Challenges in Expanding Bank Sakhi’s Network
While the number of female Business Correspondents (BCs) has grown in India, their representation remains alarmingly low, accounting for less than 10 percent of the total BC network as of April 2022. To address this disparity, the ‘One Gram Panchayat One BC Sakhi’ initiative, introduced by the National Rural Livelihood Mission (NRLM), aims to ensure the deployment of at least one Bank Sakhi in every Gram Panchayat by the conclusion of the 2023-24 period.
Several factors contribute to the limited presence of Bank Sakhis. They often face mobility challenges and safety concerns. Reliant on male family members for tasks like visiting bank branches for cash transactions, these women incur higher transportation costs and safety risks compared to their male BC counterparts. Moreover, there is no formal financial support provided to address these shortcomings. That’s how Bank Sakhi’s is transforming rural india with Digital Payment Adoption.
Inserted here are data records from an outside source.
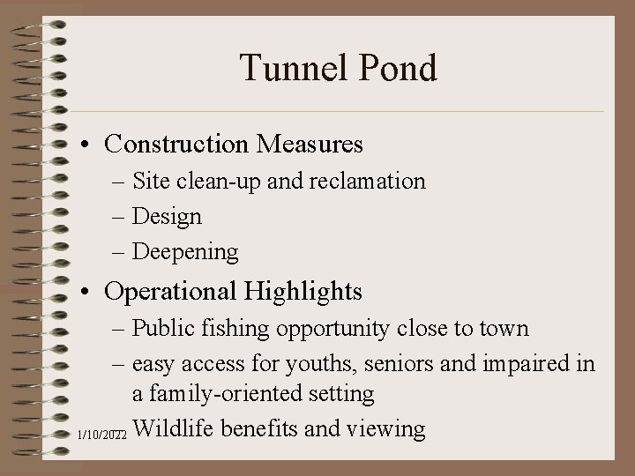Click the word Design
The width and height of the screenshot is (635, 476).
coord(167,217)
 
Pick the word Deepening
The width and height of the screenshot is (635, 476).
coord(185,252)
Bank Sakhis face time constraints due to dual responsibilities, impacting their efficiency in fulfilling household duties and BC roles. Despite working an additional 3-4 hours daily, male agents conduct twice as many transactions compared to Bank Sakhi agents.
The minimum qualification requirement serves as another obstacle in recruiting Bank Sakhis, particularly in underprivileged rural areas. The current Reserve Bank of India (RBI) mandate necessitates a minimum of a 10th-grade qualification. However , Some banks now demand a 12th-grade qualification, which may hinder talent recruitment as Business Correspondents in remote rural areas.
The Path Forward
Looking ahead, there are several feasible strategies to address the issues faced by Bank Sakhi’s. These strategies include liquidity assistance, social security benefits, and transportation risk coverage to/from the bank.” Furthermore, banks could consider raising the ceiling on working capital loans accessible to BCs. However, the most critical aspect is for banks to rectify technical issues on the backend. A dependable banking infrastructure is imperative for Bank Sakhi’s to deliver a seamless banking experience in rural regions.
Minister Giriraj Singh hailed Bank Sakhi’s at ‘Samarth Campaign’ for boosting digital transactions in 50,000 gram panchayats. Given the advantages of the female BC model, Bank Sakhi’s are instrumental in driving India’s digital financial inclusion.